Burglars target homes in Freeland

At least seven homes have been burglarized in Freeland during the past month.

From Harbor Hills to Mutiny Bay, homes that have been sitting empty have been targeted. Most homeowners only discovered the crimes after returning to Whidbey Island for a visit.

For more than 18 years, Robert Casale has owned a cabin off Harbor Hills Drive. He visited his home Dec. 31 and found it had been broken into.

“A door was kicked open and thieves went through every drawer in the house,” he said. “Vandalism did not appear to be a motive. They seemed to want small valuables.”

Casale intends to make some changes at his home.

“The door they kicked in didn’t have a deadbolt,” Casale said. “I’ve added one and am considering other security measures, as well.”

Six days later, Richard Kennedy’s daughter traveled to Freeland from Seattle to stay at their summer home at Mutiny Bay. She found that it, too, had been entered. Someone broke in through a French door on the beach side of the home.

Kennedy, who lives in Bellevue, said the family built their vacation home in the 1980s. “We’d come to the home during the summertime and on and off on weekends.”

Not much was taken, he said.

“We only had one item stolen; a pair of binoculars that we used to enjoy the scenery, the ships passing by and people on the shore. They were sitting on our mantle,” Kennedy said. “Nothing else was disturbed.”

“We were told by the police that people were stealing money, jewelry and guns,” he added.

Kennedy said he was now planning on installing an alarm system.

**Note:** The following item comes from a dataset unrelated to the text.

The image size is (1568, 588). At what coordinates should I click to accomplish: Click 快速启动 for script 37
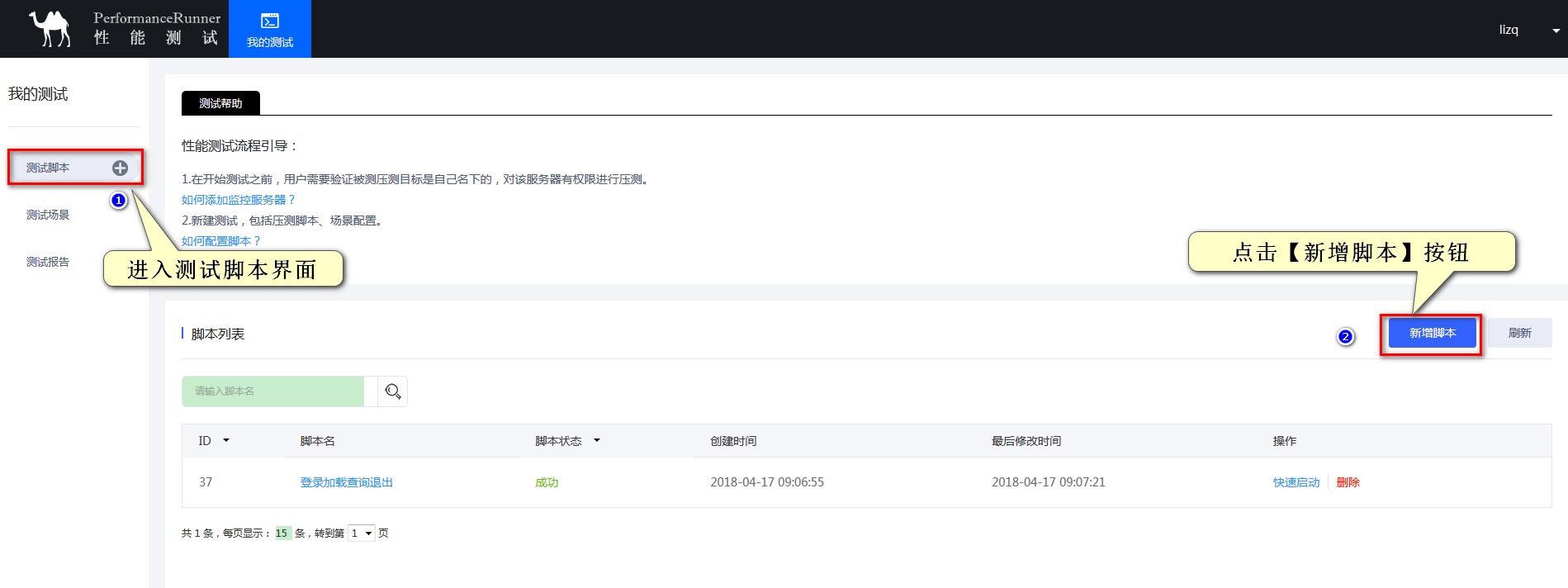tap(1296, 482)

“We were very fortunate,” he said. “This is the first time in 27 to 28 years that this has happened.”

The Island County Sheriffís Office is investigating the crimes individually and have not officially linked the crimes together, said Undersheriff Kelly Mauck.

Even so, detectives are looking at the crimes to see if there are common threads.

“We’re looking at every one. There may be some connection with similar MOs,” Mauck said.

Historically, burglaries are hard to solve unless the thief makes a mistake, he said. That’s especially true when most of the stolen goods are taken off the island.

“It shows up on the other side of the water. The property doesn’t stay with them,” he said. “If we saw someone with stolen goods, the most we could charge them with is possession of stolen property because it is hard to prove that they stole it.”

Often times, police locate stolen property through something as benign as a traffic stop, Mauck said.

But the community helps too, he said.